* _Il compito_: Riprendi il brano sui reduci dal Don e sul valore della pace, e prosegui dopo la sua ultima frase.

* _Brano estratto_:
◇ ◇ ◇ ◇ ◇
Ci sono schiaffi e sconfitte che cambiano l’esistenza. Ci fanno maturare, ci rendono pensosi, meno distratti, più seri, consapevoli di ciò che è la vita e la morte. Quegli sconosciuti – quasi tutti anziani, deportati dai loro paesi e dagli affetti, lontani, nella distanza e nella solitudine, senza la grazia di un addio in famiglia e in comunità – parlano in silenzio e dicono cose, che segnano il destino. Se li sapremo ascoltare, la pietà di quella notte anticiperà la luce del giorno.
Proprio in quella stessa vigilia di San Giuseppe, 77 anni fa, il 19 marzo 1943, una tradotta militare varcò il Brennero ed entrò in Italia, carica di soldati sfiniti, reduci dal Don. Ragazzi partiti ignari, fieri, rientravano decimati dopo aver camminato per giorni e giorni nella steppa desolata a fianco della morte. Lo raccontava mio papà con commozione – lui che aveva fatto la ritirata di Russia con i piedi congelati – a noi figli del dopo guerra, perché non dimenticassimo. Sono tornati più umili, umani, con la voglia di cambiare il mondo, lasciando alle spalle per sempre l’inutile atrocità della guerra. Ci hanno insegnato il lavoro, la fatica, il sacrificio, a volerci bene. Non c’è nulla che vale la pace.
◇ ◇ ◇ ◇ ◇
[Dati tratti da una raccolta per il puntamento]
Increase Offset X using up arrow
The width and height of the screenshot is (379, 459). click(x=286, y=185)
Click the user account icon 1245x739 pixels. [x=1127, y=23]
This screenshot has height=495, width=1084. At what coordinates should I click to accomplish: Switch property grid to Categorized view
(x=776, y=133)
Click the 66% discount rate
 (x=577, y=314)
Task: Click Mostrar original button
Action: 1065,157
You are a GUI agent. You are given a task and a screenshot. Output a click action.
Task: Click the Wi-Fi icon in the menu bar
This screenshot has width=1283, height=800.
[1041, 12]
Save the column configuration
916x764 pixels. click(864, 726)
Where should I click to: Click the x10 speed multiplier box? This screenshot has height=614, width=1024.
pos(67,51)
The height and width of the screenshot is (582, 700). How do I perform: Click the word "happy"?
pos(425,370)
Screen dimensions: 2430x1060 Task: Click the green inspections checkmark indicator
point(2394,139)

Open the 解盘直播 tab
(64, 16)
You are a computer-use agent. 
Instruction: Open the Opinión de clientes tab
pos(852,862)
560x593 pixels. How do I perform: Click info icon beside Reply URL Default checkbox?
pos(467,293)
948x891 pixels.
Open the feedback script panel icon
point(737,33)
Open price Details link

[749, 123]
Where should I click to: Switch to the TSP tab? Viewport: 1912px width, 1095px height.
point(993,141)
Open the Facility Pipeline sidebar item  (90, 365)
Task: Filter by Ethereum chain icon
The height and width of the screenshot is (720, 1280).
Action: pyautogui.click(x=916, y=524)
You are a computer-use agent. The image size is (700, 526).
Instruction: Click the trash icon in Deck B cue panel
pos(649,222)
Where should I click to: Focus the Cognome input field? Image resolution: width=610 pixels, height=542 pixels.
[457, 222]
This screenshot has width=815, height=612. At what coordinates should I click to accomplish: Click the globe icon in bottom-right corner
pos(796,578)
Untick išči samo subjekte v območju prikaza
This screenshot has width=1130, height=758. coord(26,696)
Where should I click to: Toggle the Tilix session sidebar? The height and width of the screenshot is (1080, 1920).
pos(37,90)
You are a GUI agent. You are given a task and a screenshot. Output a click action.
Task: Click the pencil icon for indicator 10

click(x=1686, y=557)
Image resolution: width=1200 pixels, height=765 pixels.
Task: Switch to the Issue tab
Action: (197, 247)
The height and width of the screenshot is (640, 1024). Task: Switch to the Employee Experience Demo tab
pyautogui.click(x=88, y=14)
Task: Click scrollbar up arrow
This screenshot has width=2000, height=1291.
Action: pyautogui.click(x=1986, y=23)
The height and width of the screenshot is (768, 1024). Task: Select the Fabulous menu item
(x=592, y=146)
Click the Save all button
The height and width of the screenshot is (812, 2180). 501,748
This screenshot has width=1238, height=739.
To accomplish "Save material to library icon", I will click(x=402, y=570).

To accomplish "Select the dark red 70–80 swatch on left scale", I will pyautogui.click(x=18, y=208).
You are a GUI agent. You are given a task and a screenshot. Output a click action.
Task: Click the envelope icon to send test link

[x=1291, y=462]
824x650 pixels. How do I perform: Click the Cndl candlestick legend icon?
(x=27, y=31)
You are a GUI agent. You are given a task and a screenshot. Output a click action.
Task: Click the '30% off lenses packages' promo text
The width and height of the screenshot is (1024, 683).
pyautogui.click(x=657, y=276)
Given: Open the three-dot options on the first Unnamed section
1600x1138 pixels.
◇ ◇ ◇ ◇ ◇
* _Risposta scritta_:
Con la Domenica delle Palme inizia la Settimana “In autentica”, la grande Settimana Santa. Essa si svolge come un dramma, che ha il suo prologo nell’ingresso di Gesù in Gerusalemme e prosegue in tre atti – il Giovedì, il Venerdì e il Sabato Santo – , per culminare nel momento finale della Pasqua e della Pentecoste. Quest’anno le nostre chiese resteranno vuote. Potremo vivere solo a distanza la Messa In Coena Domini, la Via Crucis, la Veglia del Sabato Notte, con il suono gioioso delle campane, che annuncerà al mondo la Resurrezione del Signore. Non occorrono altri passi nell’accompagnare Gesù sulla Via della Croce. Basta pensare alle stanze
dei nostri ospedali, di Madrid, di New York, del mondo; ai ricoverati senza la vicinanza dei parenti,
negli ospizi e nelle Rianimazioni. La Via Crucis dell’anno 2020 abita nella carne dei nostri anziani,
dei malati di ogni età, dei famigliari in pianto. Prego e supplico in ginocchio perché questa dolorosa
Pasqua sia certezza di resurrezione per l’umanità smarrita. Ogni cosa passerà dalla morte alla
vita. Tutto diventerà nuovo. E’ la nostra granitica speranza.

Guardo Gesù e cerco di immaginare quanto avvenne quel giorno. Dopo aver lasciato la casa di
Lazzaro a Betania, dove aveva trascorso la notte, si incamminò verso Gerusalemme. Sul Monte
degli Ulivi si fermò per ammirare in tutto il suo splendore la città santa, da lui tanto amata. Forse gli
tornò alla mente quando, dodicenne, giunse a Gerusalemme con i suoi genitori per la Pasqua. In
quella occasione i suoi occhi incantati e meravigliati si erano posati sul tempio per la prima volta,
ne aveva sentito il fascino, l’attrazione. Ora lo contemplava per l’ultima volta.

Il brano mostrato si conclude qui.